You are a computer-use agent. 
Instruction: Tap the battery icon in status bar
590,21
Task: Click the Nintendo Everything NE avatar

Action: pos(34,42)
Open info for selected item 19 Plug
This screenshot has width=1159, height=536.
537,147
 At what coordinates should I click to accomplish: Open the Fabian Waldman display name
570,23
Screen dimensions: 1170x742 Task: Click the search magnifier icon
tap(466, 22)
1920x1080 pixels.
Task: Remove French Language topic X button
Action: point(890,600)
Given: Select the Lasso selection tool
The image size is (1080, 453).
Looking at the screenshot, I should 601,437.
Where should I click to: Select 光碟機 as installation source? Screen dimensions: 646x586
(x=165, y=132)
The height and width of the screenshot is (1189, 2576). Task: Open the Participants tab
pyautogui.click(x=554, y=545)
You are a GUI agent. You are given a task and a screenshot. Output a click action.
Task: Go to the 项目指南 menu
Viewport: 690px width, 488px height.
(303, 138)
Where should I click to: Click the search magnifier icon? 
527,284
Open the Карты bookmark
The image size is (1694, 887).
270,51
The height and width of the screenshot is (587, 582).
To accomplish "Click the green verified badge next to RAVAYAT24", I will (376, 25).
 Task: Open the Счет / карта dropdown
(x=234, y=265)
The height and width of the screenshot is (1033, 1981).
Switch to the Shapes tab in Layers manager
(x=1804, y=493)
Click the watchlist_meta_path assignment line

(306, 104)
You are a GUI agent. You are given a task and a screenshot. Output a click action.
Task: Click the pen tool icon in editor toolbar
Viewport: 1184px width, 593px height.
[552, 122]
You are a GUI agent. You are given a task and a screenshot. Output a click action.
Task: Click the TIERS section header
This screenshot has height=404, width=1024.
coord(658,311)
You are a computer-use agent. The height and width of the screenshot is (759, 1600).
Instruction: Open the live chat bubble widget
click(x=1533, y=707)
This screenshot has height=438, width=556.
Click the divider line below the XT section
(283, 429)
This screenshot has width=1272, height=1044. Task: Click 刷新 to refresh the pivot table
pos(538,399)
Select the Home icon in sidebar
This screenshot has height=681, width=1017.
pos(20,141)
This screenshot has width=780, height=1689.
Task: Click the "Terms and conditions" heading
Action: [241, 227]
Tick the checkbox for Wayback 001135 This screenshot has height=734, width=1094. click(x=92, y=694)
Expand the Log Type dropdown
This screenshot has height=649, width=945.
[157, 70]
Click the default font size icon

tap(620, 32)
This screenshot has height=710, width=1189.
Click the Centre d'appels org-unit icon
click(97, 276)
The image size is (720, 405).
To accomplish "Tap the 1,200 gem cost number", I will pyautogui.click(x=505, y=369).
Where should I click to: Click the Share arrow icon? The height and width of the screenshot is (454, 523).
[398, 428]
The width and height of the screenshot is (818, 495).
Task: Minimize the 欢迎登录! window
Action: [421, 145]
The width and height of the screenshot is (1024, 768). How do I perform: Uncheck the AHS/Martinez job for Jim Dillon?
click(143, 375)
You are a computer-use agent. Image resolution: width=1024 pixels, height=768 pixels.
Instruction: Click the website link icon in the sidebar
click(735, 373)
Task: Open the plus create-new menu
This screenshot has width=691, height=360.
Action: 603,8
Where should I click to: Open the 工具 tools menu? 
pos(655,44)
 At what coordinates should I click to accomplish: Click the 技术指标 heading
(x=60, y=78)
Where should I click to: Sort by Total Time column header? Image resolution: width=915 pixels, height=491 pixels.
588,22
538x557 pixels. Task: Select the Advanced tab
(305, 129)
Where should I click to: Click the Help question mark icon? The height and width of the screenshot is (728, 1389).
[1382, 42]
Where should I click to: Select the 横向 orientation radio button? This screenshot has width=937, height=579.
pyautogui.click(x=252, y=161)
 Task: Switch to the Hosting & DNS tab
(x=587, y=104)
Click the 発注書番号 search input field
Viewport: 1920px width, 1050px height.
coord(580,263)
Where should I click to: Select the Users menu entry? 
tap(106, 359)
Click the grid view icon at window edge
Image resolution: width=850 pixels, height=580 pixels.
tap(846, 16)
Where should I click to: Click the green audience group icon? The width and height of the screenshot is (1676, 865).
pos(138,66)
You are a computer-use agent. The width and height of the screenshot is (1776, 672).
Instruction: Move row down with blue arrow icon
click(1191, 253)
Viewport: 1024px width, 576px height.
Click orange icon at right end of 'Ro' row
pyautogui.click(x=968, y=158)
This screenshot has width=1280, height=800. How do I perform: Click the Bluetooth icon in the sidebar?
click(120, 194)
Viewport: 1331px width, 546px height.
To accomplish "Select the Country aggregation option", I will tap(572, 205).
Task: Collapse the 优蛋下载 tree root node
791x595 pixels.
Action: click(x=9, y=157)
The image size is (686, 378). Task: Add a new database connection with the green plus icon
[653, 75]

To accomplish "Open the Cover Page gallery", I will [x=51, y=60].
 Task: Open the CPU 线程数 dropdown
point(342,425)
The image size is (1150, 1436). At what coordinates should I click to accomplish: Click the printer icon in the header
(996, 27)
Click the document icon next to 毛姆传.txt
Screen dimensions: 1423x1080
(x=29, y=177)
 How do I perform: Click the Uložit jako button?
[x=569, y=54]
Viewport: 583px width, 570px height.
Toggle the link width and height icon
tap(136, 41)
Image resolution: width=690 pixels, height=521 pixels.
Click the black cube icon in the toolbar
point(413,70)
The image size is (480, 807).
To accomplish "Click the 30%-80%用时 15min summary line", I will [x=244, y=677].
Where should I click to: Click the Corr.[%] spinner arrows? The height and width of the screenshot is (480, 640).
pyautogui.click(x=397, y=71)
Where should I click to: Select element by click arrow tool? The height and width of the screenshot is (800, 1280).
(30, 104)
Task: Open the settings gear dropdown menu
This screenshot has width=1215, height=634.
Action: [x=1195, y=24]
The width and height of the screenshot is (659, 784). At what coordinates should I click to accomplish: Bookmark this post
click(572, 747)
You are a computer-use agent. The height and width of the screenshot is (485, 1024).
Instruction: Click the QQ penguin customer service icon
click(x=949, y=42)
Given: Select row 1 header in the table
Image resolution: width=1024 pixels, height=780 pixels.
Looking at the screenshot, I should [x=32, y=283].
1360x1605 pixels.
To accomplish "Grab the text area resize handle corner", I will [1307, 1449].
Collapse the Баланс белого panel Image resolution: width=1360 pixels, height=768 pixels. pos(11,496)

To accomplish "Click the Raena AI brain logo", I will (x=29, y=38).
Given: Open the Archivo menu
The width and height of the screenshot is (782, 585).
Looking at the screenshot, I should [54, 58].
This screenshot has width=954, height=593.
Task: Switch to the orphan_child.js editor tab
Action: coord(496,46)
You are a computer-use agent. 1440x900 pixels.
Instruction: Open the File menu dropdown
•••
▶ Assignment:
Restate word for word the entries above, starting at the line with "Where should I click to: Select the 横向" and ending at the line with "Task: Collapse the 优蛋下载 tree root node", inclusive, and no others.

▶ Answer section:
Where should I click to: Select the 横向 orientation radio button? This screenshot has width=937, height=579.
pyautogui.click(x=252, y=161)
 Task: Switch to the Hosting & DNS tab
(x=587, y=104)
Click the 発注書番号 search input field
Viewport: 1920px width, 1050px height.
coord(580,263)
Where should I click to: Select the Users menu entry? 
tap(106, 359)
Click the grid view icon at window edge
Image resolution: width=850 pixels, height=580 pixels.
tap(846, 16)
Where should I click to: Click the green audience group icon? The width and height of the screenshot is (1676, 865).
pos(138,66)
You are a computer-use agent. The width and height of the screenshot is (1776, 672).
Instruction: Move row down with blue arrow icon
click(1191, 253)
Viewport: 1024px width, 576px height.
Click orange icon at right end of 'Ro' row
pyautogui.click(x=968, y=158)
This screenshot has width=1280, height=800. How do I perform: Click the Bluetooth icon in the sidebar?
click(120, 194)
Viewport: 1331px width, 546px height.
To accomplish "Select the Country aggregation option", I will tap(572, 205).
Task: Collapse the 优蛋下载 tree root node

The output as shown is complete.